### WORK TASK
An exact reproduction is required of the lines from the beginning of the entries through the line with "Given: Open the Action menu", pictures excluded and nothing added.

####################

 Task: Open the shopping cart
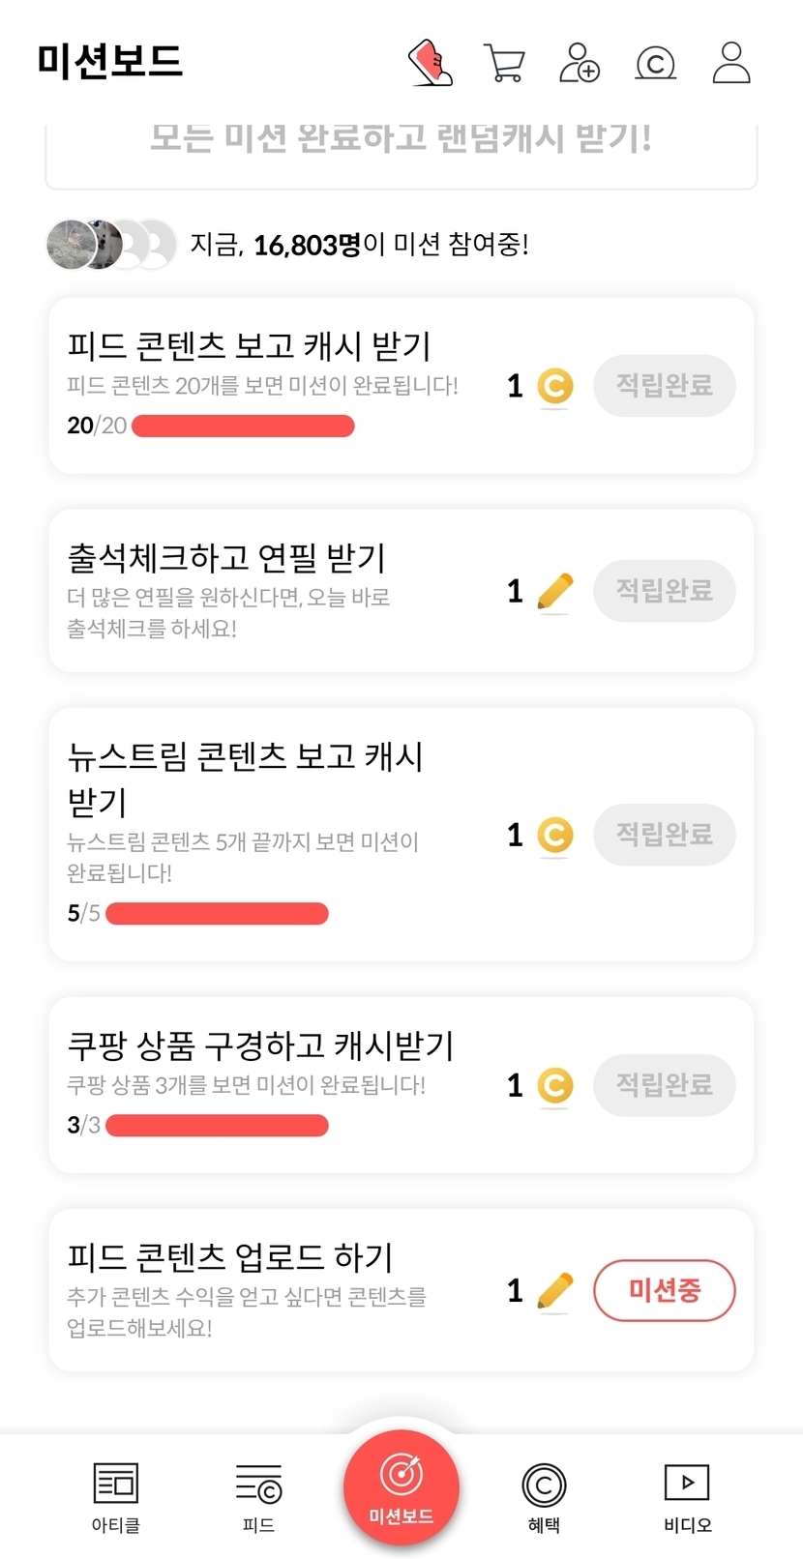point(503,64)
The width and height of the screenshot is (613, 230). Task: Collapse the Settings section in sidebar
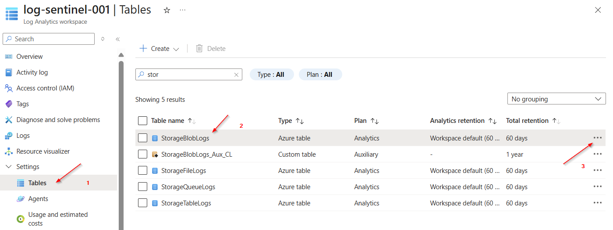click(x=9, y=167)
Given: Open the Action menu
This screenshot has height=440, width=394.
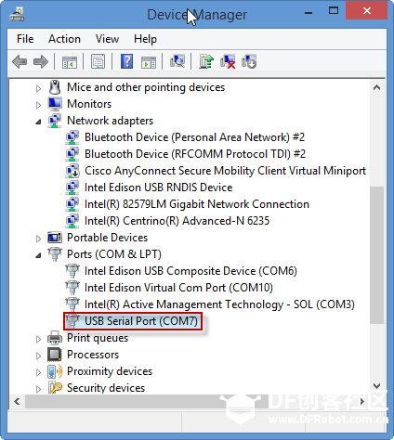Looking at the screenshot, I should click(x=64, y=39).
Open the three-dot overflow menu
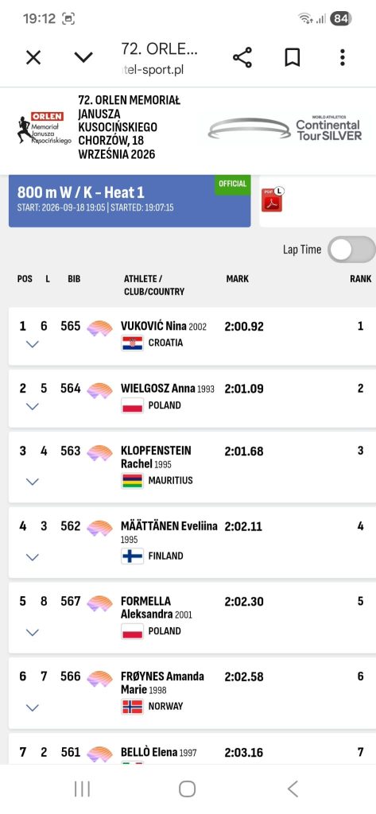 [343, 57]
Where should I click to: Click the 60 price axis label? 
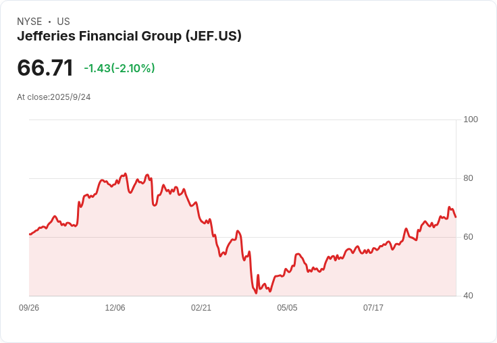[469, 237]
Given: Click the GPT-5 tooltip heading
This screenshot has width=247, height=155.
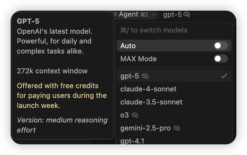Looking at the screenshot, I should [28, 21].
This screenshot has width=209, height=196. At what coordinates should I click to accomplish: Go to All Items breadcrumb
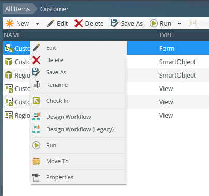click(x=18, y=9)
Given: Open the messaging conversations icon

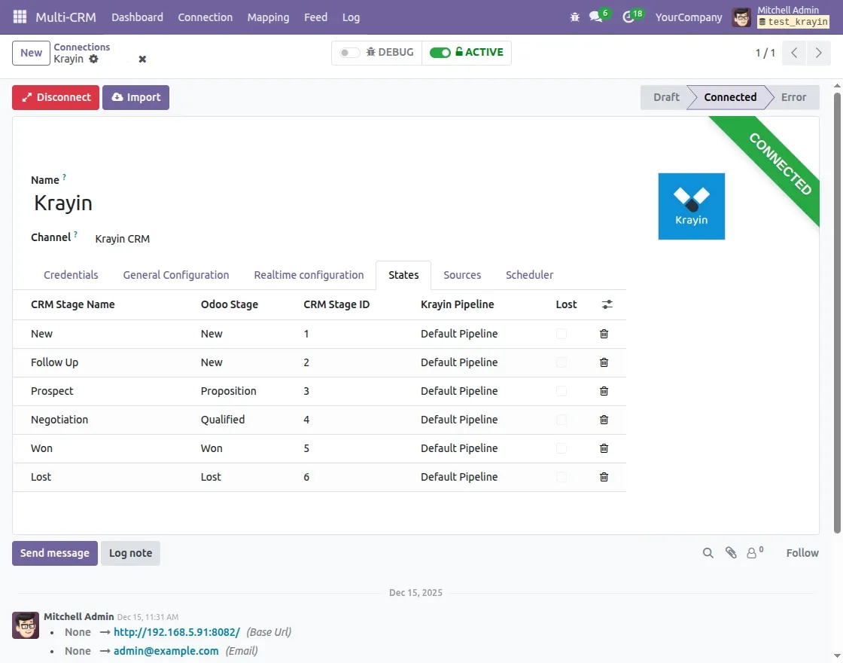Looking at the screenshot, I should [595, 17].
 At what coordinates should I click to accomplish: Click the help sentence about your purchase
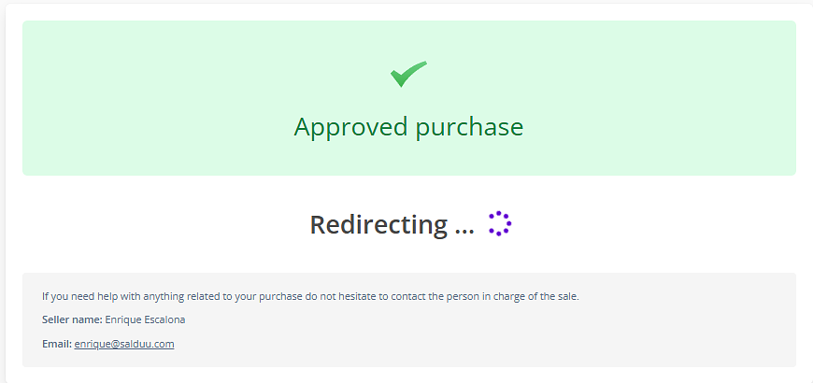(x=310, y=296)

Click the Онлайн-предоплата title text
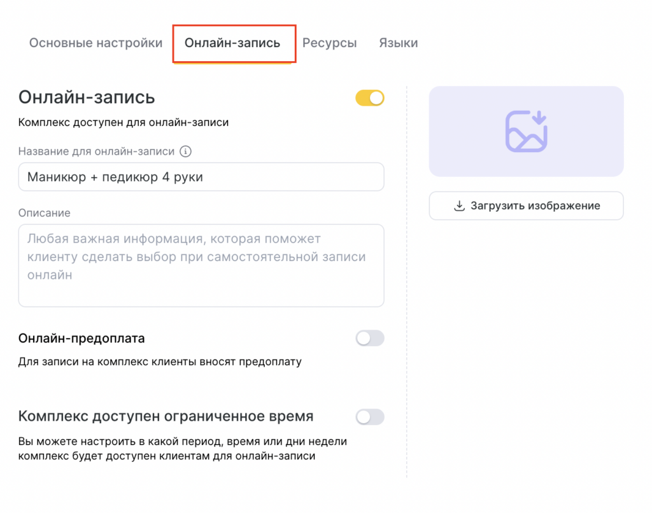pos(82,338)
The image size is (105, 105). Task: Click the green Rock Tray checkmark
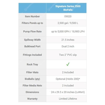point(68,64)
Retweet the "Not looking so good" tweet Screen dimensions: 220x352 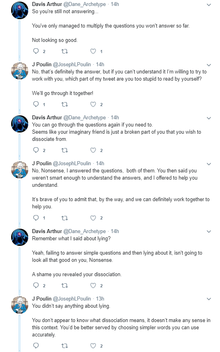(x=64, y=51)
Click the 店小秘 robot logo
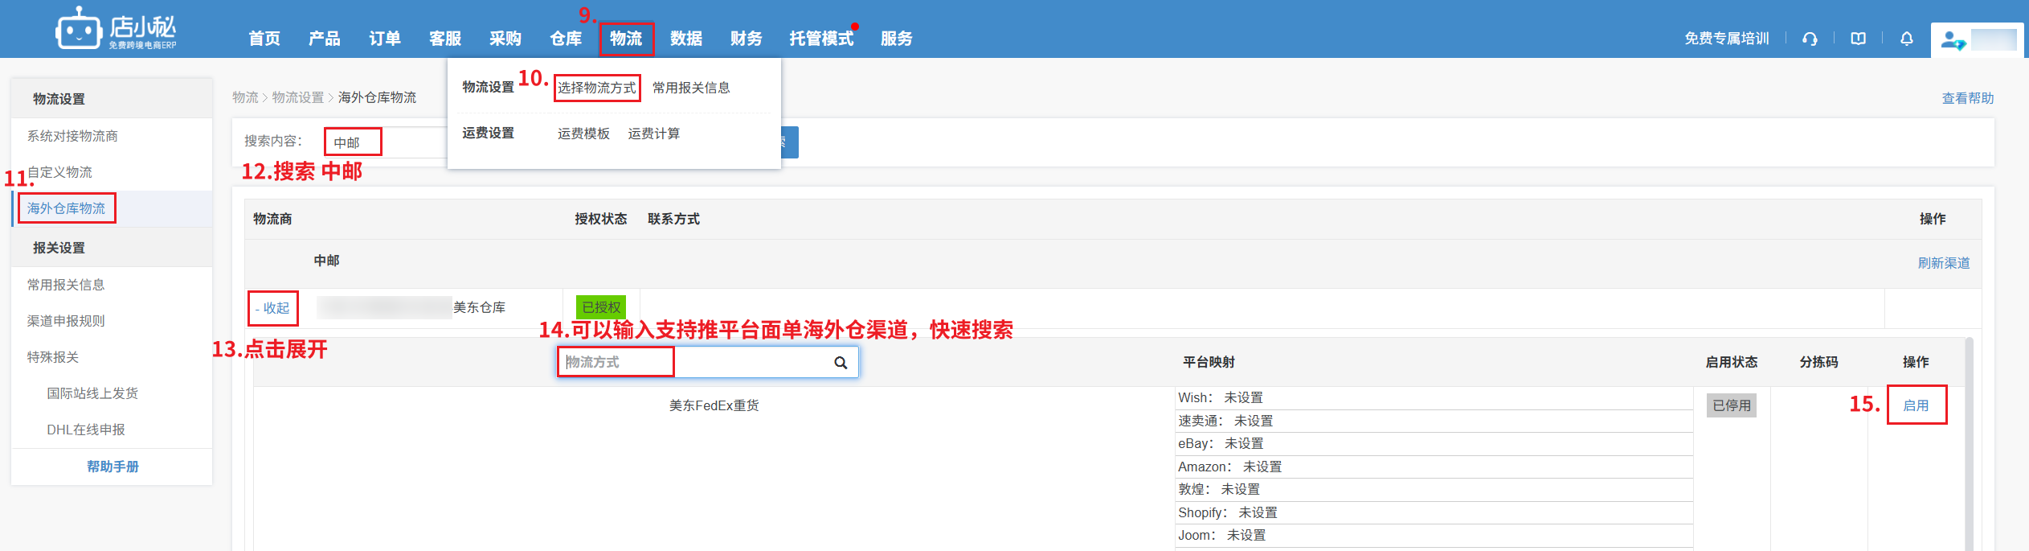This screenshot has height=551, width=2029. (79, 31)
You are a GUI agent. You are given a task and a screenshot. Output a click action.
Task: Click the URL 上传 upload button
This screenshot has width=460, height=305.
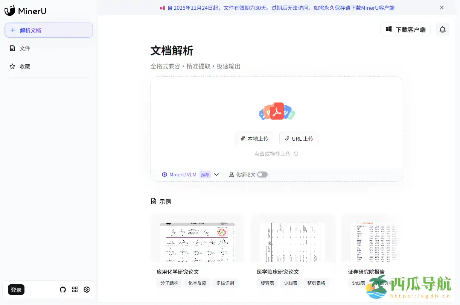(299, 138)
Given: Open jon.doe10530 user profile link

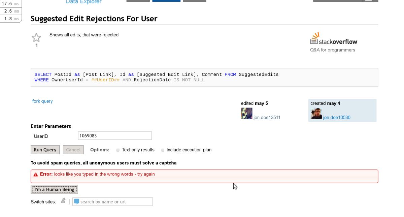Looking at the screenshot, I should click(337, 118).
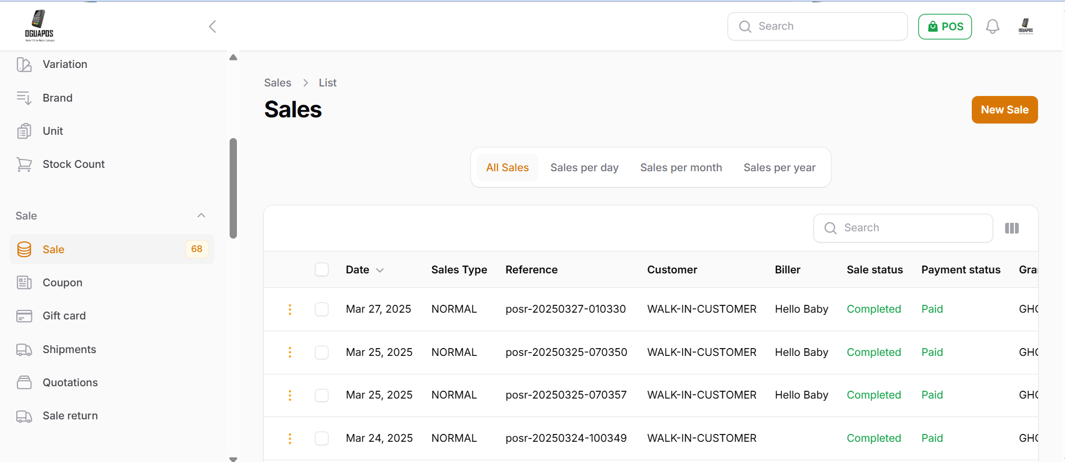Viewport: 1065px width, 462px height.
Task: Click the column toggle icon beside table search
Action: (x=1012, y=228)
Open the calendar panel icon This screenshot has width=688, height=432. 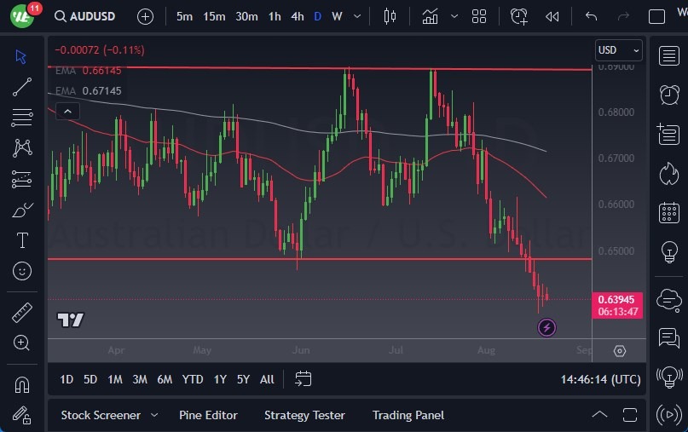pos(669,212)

####################

### ANSWER SPACE
 Task: Open the shopping cart
point(503,64)
The width and height of the screenshot is (613, 230). Task: Collapse the Settings section in sidebar
click(x=9, y=167)
Given: Open the Action menu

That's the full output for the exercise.